The attention of the resplendent creature in pink satin and white lace was turned smilingly on this young man, who stepped eagerly forward, and offered her his arm; otherwise she must have seen Captain Desfrayne, who gazed at her as people are supposed to stare at specters.

A few muttered, half-broken words escaped Paul Desfrayne’s lips, and he looked hurriedly about, with the air of an animal at bay. Then, swiftly turning, as the two gay, laughing and flirting apparitions came up the hall, he threw aside a crimson velvet portière, and plunged recklessly into a room close at hand.

It was a moderate-sized sitting-room, flooded with a soft, pure light, and deliciously cool in contrast to the heated salons above.

Paul Desfrayne was about to congratulate himself on the retired nook into which he had managed to tumble; but almost at the instant when he entered, he heard a silvery, musical voice, sounding so as to evidence that the person who owned it was rapidly approaching from a conservatory opening on the room—the voice of his mother, speaking in animated conversation.

It was impossible to retreat, though he would gladly have avoided even his idolized mother at that moment. Nay, she was just then the last being he desired to see.

She would naturally be surprised to meet him here, for until this evening he had scarcely known anything of Lord or Lady Quaintree.

The clustered lights above the doorway, half-hidden as they were by climbing exotics trained in prodigal profusion about slender columns, shed their glowing beams upon an animated face and superbly handsome figure, as Mrs. Desfrayne appeared, arrayed, as was her wont, with faultless taste. Her companion was Lord Quaintree, the famous judge—a tall, noble old Englishman.

“I am free to confess, my lord,” she was saying, “that I do not at all approve of the presence of these singing-women at reunions such as this of to-night. They are very well in their proper places, these people.” It wouldbe impossible to give any idea of the insolent disdain with which these words were uttered. “But they ought not to be allowed to mix with——”

She suddenly paused, as she caught sight of Paul, and, in her amazement, stood still, gazing upon him with an expression of blank astonishment. Half-angry with herself for being so surprised, she felt that she was accidentally placed in an almost ludicrous position for the moment; yet she could not as much as speak a word.

Captain Desfrayne, for his part, could not have uttered one syllable if his life had depended on it. He had never, in all his days, felt so completely at a nonplus—so forlorn, so distracted, as he did at this instant. A terrible scene he knew was at hand, and he could not tell what might be the result.

Lord Quaintree looked with surprise from one to the other, not being able to comprehend what was passing before his eyes. He had never seen Captain Desfrayne, and could not guess why Mrs. Desfrayne should be thus betrayed into so singular a display of emotion. Conscious that probably he might be a little in the way, he yet did not know how to move himself off the stage with his ordinary easy grace.

Mrs.

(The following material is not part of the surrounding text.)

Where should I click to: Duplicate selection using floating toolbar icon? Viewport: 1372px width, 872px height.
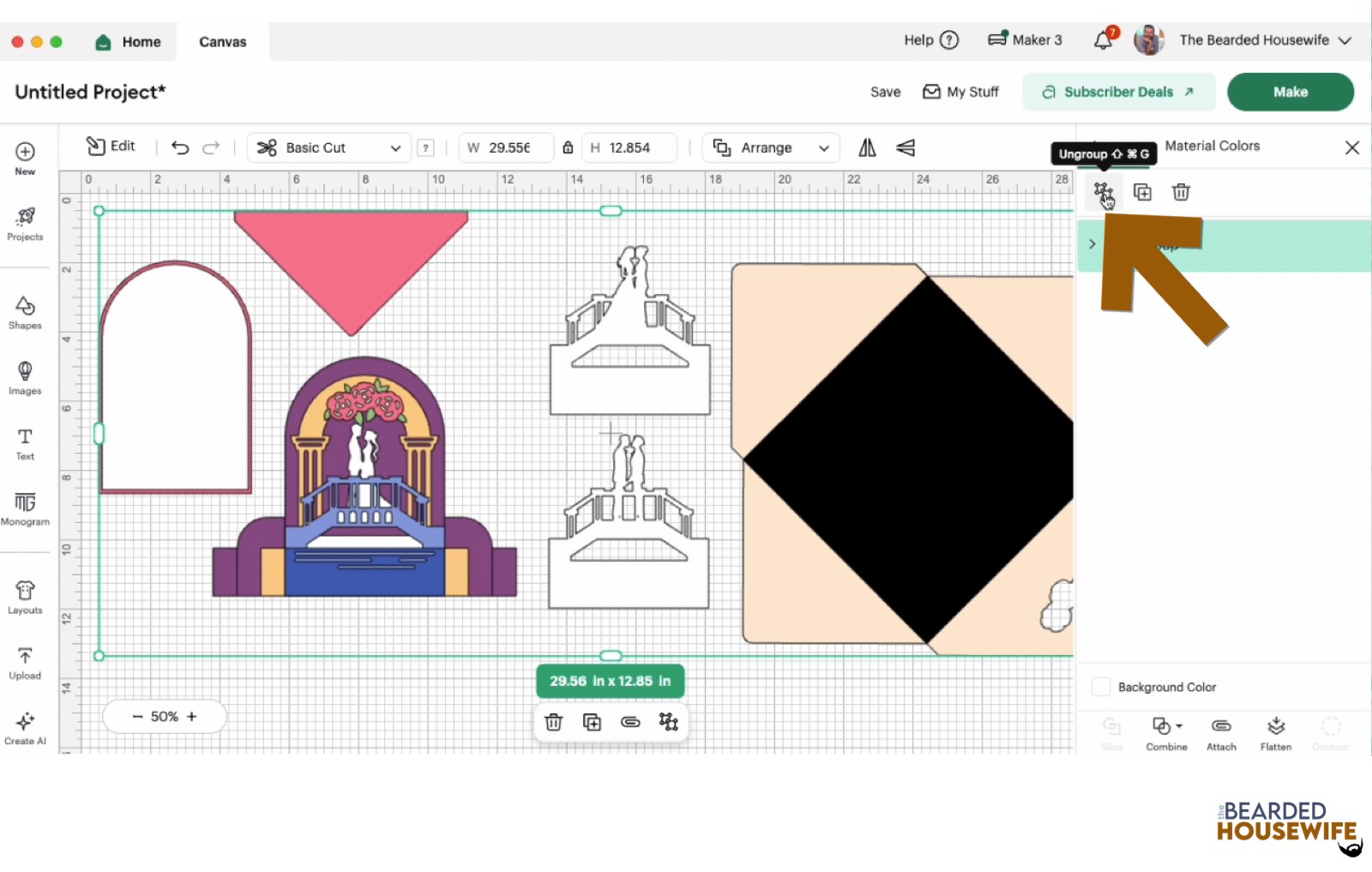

Desfrayne was the first to speak. She exclaimed:

“Paul!”

Captain Desfrayne bowed.

“At your service, madam,” he said, very simply.

“I was not aware——Lord Quaintree, my son—my only son—Captain Desfrayne.”

Lord Quaintree smiled, and held out his hand. He saw that something was amiss, without knowing what.

“I hope to see you presently, Captain Desfrayne,” he said, with his pleasant, urbane manner. “I must show myself up-stairs at once, or my lady will think I have run away.”

He left the room, surmising that the two would greatly prefer being left together. But for very shame’s sake, Paul would have caught him by the sleeve, and detained him as a temporary shield.